> [Task item]: What is needed here is every line of the records that includes "question".

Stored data
▬▬▬▬▬▬

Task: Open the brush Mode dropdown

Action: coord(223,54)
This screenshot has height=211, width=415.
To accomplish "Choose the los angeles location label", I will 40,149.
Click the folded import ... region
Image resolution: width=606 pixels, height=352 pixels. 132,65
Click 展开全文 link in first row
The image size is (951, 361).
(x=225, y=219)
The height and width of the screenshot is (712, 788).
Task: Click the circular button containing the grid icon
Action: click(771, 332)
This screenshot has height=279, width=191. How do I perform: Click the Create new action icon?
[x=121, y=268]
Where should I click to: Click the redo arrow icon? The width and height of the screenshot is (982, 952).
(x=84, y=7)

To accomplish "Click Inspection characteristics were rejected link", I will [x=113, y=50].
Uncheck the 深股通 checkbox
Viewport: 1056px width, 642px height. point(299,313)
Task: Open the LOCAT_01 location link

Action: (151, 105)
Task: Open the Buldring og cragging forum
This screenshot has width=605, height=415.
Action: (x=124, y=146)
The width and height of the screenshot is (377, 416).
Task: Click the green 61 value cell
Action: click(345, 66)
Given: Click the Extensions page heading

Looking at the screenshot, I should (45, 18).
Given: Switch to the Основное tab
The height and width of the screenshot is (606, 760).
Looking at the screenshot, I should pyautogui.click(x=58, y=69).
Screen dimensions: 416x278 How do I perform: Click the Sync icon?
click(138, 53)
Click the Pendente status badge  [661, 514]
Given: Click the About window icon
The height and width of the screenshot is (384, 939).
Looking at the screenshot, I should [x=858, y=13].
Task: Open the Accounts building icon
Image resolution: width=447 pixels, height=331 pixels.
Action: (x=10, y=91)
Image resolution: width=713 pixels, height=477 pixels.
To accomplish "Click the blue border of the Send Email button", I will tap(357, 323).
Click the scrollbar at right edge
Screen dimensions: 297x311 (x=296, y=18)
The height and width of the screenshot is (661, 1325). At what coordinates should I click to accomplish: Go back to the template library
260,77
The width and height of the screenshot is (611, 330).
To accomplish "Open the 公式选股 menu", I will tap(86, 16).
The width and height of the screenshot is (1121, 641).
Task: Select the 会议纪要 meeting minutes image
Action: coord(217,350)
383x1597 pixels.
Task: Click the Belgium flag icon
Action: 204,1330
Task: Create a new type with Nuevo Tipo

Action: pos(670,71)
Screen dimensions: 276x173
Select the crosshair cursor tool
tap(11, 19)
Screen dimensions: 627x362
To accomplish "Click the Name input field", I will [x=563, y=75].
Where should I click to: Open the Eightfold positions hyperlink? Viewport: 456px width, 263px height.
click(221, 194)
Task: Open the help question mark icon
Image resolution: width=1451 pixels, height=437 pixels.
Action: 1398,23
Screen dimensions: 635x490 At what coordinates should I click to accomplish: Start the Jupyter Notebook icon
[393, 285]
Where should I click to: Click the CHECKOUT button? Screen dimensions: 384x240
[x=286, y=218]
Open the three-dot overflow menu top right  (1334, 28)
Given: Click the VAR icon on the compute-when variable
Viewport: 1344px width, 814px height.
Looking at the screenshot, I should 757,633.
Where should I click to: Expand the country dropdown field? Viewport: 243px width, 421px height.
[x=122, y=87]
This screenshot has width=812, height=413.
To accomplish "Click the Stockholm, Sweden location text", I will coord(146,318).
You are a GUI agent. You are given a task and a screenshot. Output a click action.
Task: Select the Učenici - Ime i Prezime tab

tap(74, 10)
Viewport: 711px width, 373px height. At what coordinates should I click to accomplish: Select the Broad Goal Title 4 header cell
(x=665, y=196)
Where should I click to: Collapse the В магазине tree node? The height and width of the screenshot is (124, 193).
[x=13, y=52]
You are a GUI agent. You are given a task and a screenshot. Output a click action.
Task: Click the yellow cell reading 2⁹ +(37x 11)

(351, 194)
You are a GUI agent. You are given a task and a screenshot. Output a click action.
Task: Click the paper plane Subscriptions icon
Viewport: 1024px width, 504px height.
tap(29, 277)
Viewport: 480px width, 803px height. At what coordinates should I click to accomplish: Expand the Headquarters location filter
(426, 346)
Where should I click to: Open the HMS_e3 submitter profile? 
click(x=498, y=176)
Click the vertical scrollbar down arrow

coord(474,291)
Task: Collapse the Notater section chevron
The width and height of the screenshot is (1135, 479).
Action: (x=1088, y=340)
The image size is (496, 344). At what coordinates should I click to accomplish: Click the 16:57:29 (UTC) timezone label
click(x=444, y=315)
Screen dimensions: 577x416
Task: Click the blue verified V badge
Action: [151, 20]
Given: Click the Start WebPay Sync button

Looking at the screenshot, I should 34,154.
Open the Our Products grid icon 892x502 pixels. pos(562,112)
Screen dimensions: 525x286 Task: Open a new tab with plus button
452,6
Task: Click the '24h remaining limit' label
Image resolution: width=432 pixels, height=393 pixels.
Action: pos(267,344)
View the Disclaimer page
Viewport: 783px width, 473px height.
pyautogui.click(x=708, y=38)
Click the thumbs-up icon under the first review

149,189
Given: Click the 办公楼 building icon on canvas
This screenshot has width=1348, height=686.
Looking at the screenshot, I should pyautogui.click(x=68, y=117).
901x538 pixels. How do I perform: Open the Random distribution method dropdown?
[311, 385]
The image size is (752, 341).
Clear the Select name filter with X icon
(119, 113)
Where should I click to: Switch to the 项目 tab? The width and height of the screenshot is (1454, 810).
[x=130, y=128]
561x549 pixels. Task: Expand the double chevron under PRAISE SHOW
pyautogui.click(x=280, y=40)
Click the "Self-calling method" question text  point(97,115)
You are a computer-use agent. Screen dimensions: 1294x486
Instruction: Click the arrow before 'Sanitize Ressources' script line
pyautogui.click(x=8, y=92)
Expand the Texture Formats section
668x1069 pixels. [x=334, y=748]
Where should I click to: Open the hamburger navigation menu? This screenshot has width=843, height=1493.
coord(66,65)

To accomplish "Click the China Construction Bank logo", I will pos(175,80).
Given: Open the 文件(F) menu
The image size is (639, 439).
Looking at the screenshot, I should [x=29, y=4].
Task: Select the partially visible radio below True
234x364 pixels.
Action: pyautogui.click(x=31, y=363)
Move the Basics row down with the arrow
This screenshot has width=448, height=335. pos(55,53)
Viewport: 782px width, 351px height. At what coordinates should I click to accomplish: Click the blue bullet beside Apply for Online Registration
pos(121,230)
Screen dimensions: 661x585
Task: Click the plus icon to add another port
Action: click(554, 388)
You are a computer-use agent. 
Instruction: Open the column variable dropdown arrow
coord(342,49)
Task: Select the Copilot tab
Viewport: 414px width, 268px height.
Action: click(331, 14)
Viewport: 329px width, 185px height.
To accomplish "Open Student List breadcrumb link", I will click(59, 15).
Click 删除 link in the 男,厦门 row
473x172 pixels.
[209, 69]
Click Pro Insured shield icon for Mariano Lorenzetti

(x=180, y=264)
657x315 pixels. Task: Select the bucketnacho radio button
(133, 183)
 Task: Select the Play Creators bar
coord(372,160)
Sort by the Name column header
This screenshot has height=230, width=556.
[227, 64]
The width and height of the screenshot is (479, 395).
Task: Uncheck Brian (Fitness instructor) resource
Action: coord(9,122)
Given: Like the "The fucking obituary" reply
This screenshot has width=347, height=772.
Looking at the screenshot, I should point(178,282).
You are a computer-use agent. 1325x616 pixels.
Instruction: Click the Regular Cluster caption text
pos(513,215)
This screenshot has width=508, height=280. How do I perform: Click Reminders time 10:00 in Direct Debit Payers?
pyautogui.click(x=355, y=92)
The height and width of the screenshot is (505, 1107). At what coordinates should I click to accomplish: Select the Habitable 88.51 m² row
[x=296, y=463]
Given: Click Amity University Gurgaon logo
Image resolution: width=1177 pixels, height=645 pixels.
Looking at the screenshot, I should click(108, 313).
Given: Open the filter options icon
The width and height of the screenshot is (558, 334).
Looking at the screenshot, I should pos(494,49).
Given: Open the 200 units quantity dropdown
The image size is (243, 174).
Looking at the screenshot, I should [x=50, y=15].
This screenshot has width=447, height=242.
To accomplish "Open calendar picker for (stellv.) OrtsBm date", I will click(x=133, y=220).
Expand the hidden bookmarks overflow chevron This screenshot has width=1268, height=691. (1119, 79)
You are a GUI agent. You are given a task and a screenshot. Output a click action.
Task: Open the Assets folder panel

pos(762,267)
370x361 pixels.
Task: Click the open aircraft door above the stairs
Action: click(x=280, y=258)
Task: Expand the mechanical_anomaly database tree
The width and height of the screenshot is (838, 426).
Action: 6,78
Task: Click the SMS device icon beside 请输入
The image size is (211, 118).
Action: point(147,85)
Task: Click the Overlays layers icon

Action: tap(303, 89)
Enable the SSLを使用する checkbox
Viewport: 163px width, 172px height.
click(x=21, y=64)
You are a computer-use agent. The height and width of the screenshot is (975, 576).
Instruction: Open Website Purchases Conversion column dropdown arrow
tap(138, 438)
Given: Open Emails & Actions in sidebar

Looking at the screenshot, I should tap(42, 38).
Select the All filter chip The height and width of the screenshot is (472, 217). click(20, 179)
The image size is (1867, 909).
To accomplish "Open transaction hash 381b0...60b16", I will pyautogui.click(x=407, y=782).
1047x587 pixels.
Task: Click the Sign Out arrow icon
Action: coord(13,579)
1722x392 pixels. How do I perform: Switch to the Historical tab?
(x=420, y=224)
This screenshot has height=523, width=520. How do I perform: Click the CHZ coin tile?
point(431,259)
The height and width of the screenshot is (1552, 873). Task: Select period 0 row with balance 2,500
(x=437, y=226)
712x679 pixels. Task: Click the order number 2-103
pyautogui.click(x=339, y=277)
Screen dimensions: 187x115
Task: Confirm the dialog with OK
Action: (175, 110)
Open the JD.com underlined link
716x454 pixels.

▬▬▬▬▬▬

> [Solution for this exercise]:
Task: Open the help question mark icon
Click the "Self-calling method" question text  point(97,115)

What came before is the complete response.